--- Start Items ---

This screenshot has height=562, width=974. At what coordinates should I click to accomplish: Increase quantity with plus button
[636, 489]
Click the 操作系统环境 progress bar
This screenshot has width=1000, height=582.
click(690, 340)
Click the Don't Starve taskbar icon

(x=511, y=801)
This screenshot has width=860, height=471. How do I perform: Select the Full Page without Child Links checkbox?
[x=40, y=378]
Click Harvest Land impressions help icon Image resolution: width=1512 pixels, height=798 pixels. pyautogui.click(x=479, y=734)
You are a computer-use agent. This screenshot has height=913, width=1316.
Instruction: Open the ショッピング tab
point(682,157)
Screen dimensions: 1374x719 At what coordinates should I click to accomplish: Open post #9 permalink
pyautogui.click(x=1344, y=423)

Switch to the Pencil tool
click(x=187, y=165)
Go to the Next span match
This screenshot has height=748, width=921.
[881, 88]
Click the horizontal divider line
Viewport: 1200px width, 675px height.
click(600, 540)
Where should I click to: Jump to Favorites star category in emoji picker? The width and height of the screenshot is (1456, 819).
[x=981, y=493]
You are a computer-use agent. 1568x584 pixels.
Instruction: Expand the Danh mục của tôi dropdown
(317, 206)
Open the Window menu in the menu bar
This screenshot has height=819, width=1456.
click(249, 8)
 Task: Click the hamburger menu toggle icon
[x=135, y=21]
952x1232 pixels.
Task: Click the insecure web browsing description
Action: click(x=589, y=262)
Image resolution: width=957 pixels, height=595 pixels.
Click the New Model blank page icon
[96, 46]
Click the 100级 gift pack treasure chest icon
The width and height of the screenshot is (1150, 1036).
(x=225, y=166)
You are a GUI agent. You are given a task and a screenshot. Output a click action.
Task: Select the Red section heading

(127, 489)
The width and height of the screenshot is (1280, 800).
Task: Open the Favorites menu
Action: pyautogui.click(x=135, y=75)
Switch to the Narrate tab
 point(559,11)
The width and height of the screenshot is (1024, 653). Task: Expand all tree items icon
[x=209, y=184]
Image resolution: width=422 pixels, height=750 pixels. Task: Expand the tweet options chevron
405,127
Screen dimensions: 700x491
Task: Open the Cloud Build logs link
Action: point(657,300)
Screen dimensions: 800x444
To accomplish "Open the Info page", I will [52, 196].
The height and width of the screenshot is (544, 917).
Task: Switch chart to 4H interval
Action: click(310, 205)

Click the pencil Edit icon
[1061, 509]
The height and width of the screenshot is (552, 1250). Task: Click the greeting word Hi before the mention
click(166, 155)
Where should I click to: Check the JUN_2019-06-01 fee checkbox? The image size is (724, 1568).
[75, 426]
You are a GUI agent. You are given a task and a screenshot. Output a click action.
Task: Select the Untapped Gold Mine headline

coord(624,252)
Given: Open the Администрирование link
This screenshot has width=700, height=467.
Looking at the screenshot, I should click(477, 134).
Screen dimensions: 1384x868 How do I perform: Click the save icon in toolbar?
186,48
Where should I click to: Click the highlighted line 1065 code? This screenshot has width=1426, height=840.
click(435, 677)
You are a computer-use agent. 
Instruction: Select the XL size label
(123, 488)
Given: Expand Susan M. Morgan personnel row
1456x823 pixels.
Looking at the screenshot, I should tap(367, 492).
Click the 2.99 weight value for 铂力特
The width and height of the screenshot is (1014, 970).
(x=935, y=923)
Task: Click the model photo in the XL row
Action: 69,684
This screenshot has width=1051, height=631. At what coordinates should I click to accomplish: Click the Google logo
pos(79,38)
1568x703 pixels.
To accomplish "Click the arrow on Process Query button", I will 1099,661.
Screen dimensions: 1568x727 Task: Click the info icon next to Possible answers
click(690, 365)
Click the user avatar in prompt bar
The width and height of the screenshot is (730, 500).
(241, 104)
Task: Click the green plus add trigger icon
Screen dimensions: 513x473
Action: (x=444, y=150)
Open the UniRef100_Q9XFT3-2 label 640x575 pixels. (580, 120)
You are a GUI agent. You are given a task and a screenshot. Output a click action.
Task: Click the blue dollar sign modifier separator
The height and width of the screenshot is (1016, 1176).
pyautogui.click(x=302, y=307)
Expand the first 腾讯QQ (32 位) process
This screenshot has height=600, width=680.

--- End Items ---

Work instructions: Render the data from its first line through the line containing "Click Harvest Land", inclusive, as a JSON list of strings with one string per line, omitting any blank lines.

Response to the task:
[
  "This screenshot has height=562, width=974. At what coordinates should I click to accomplish: Increase quantity with plus button",
  "[636, 489]",
  "Click the 操作系统环境 progress bar",
  "This screenshot has width=1000, height=582.",
  "click(690, 340)",
  "Click the Don't Starve taskbar icon",
  "(x=511, y=801)",
  "This screenshot has width=860, height=471. How do I perform: Select the Full Page without Child Links checkbox?",
  "[x=40, y=378]",
  "Click Harvest Land impressions help icon Image resolution: width=1512 pixels, height=798 pixels. pyautogui.click(x=479, y=734)"
]